On Thursday, Sports Illustrated laid off its remaining six staff photographers, according to NPPA. The company confirmed the move, eliminating the positions of Robert Beck, Simon Bruty, Bill Frakes, David E. Klutho, John McDonough, and Al Tielemans.
“It’s true,” Sports Illustrated director of photography Brad Smith said. “There was a decision made through the company to restructure various departments, including at Sports Illustrated.
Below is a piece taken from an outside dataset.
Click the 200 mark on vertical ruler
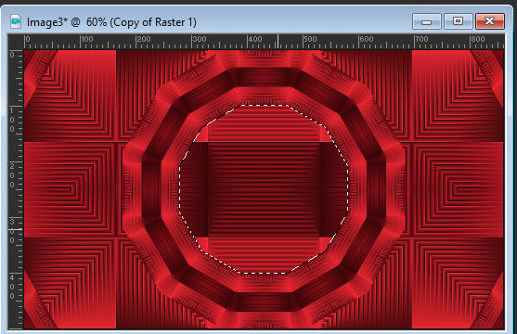The image size is (517, 334). click(12, 175)
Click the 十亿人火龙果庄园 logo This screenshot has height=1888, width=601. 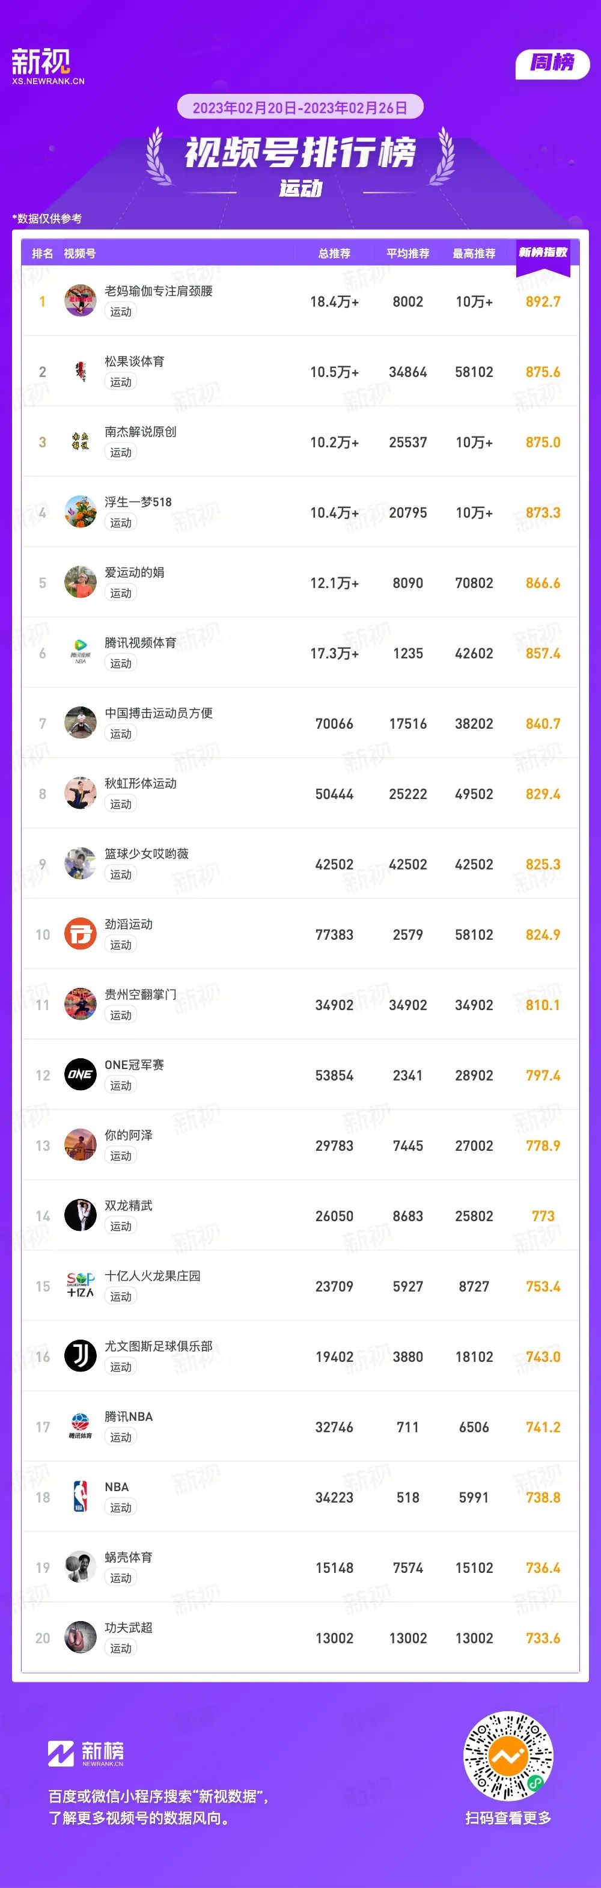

Unfortunately economic circumstances are such that it has cut the six staff photographers.”
The magazine has not made any declarations going forward on how it intends to cover its photography angle, but says there is still a deep commitment.
Our commitment to photography is as strong as ever, and we will continue to create the best original content possible,” Smith said.
It must be asked whether Sports Illustrated will simply hire freelance photographers in the areas of events in need of covering, or if the publication will simply sign up with a photo company like Getty Images. From what Smith stated, it seems the former would be the better bet.
“Our commitment to photography hasn’t changed,” he said. “We’re still going to cover games, we’re going to shoot portraits, we’re going to cover Olympics, we’ll be at the Final Four, we will be at championships, we’ll be there.”
Sports Illustrated is certainly looking to cut costs, although the magazine has maintained success over the years in a medium where other publications have stopped printing. In 2013, the Forbes reported that the Swimsuit Issue alone had brought in $1 billion over time. Nevertheless, with these cuts, serious questions are going to be asked about the future of the print edition of SI.
UPDATE: The cuts made at SI are deeper than just the photography department. According to Capital New York, they include “Two senior writers, some copy staffers and two editors at Sports Illustrated Kids.” Some of those involved apparently took buyouts. Not encouraging.